Some things I proved

It’s likely that some of these had been proved before, but they each seemed useful enough to prove in the time and place.

The interpretation of an experimental outcome will depend on other outcomes.
Your estimate of the treatment effect on one outcome will depend on the observed effect on the other outcome, and the weight will be proportional to the difference in covariances between the treatment effects and the noise (if everything is joint Normal).
If item values are Normally distributed then selections will look like ellipses.
If you’re ranking items by predictions, e.g. ranking by \(p(A)+\beta p(B)\), and the probabilities have a joint Gaussian distribution, then the overall tradeoff between total \(A\) and total \(B\) will be an ellipse, equal to an isovalue of the joint distribution of \(F(p(A),p(B))\).
Modularity in the brain will cause characteristic inconsistencies in decisions.
If information is dispersed in the brain, and aggregated sequentially, then (a) mistakes will occur when there are interactions in your posterior (nonseparabilities), and (b) certain characteristic inconsistencies which will reveal those nonseparabilities.
Implicit preferences can be inferred from choices. (with Jon de Quidt)
Observing choices over outcomes which differ in attributes can reveal the difference between implicit and explicit preferences – where implicit preferences can be due to either (a) tacit knowledge, (b) signaling motives, or (c) constraints on which decisions are allowable.
Noisy signalling advantages senders. (with Ines Moreno de Barreda)
Suppose you’ll admitting a student to your PhD program only if they have a GRE score sufficient to imply their ability is above median. If students can exert effort to inflate their scores then you’ll end up admitting more than half of the students, even if you rationally adjust for the inflation.

Anatomy of a Mistake

I missed a malignant ambiguity because there was another ambiguity next to it, and that other ambiguity was benign.

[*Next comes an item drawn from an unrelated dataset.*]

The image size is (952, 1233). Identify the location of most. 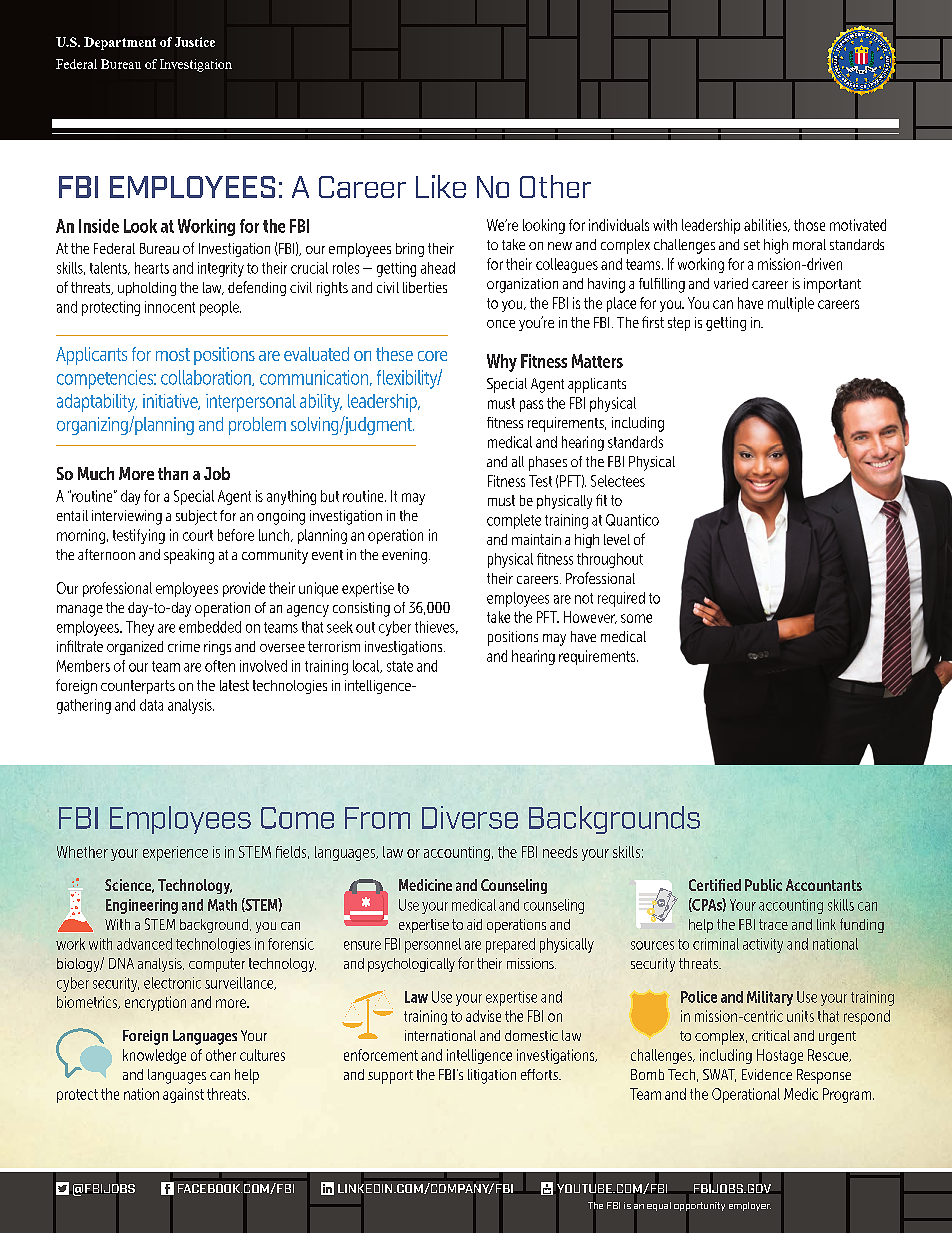
(173, 354).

There were two versions of a claim, and I was a little vague about which I was assuming:

\[\theta(x,x') = \theta(x'-x)\tag{A weak}\]

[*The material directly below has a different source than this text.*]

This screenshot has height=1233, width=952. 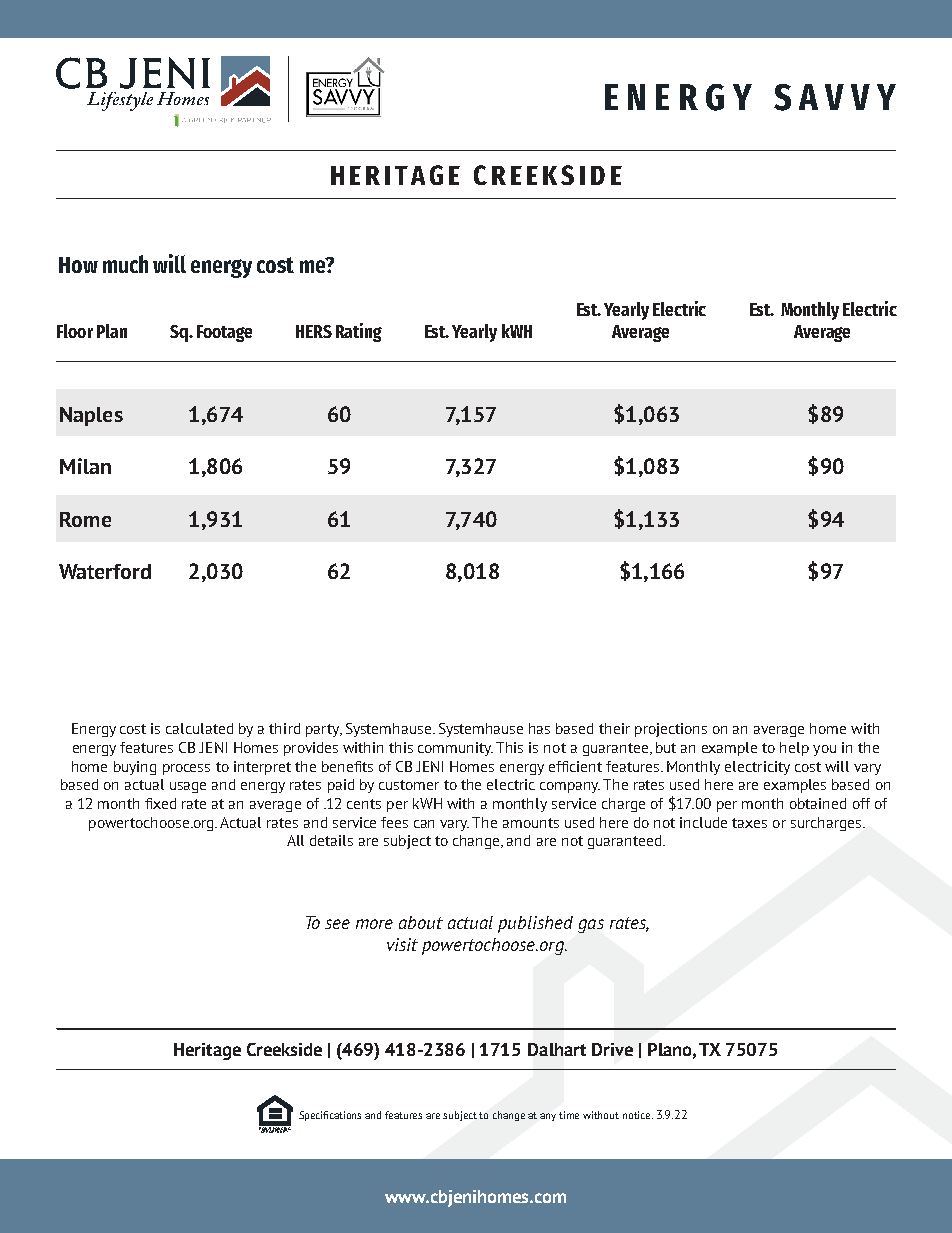 What do you see at coordinates (330, 1116) in the screenshot?
I see `Specifications` at bounding box center [330, 1116].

\[\theta(x,x') = \theta(|x'-x|)\tag{A strong}\]

My conclusion required the strong version but my assumptions only justified the weak version.

Why did I miss this? Because there was another ambiguity that was floating around, claim B:

\[\theta(x,x') - \theta(x+1,x') > 0. \tag{B}\]

It happens that assuming \(\mu=0\) (never mind what that is) implies both (B) and (A-strong). My thought process:

  1. I don’t want to restrict to \(\mu=0\).

  2. I knew that (B) is not true for all \(\mu\), but it is true for sufficiently small values, i.e. \(|\mu|<k\) for some \(k\).

  3. So I was juggling two versions of an assumption about \(\mu\) (\(\mu\) is zero, \(\mu\) is small), and two versions of (A).

  4. When my mind wandered onto whether claim (A strong) was justified I was reassured by remembering that it’ll work when \(\mu=0\) (true for both claim A and B), and additionally that for \(\mu=\varepsilon\) it’ll be OK (true only of claim B).

The key thing: if claim B had not have interfered I wouldn’t have made this mistake.

In the same way a pickpocket will wait for you to move before taking something off you, because the friction you feel on your buttock is attributed to the walking, not to the wallet leaving your pocket.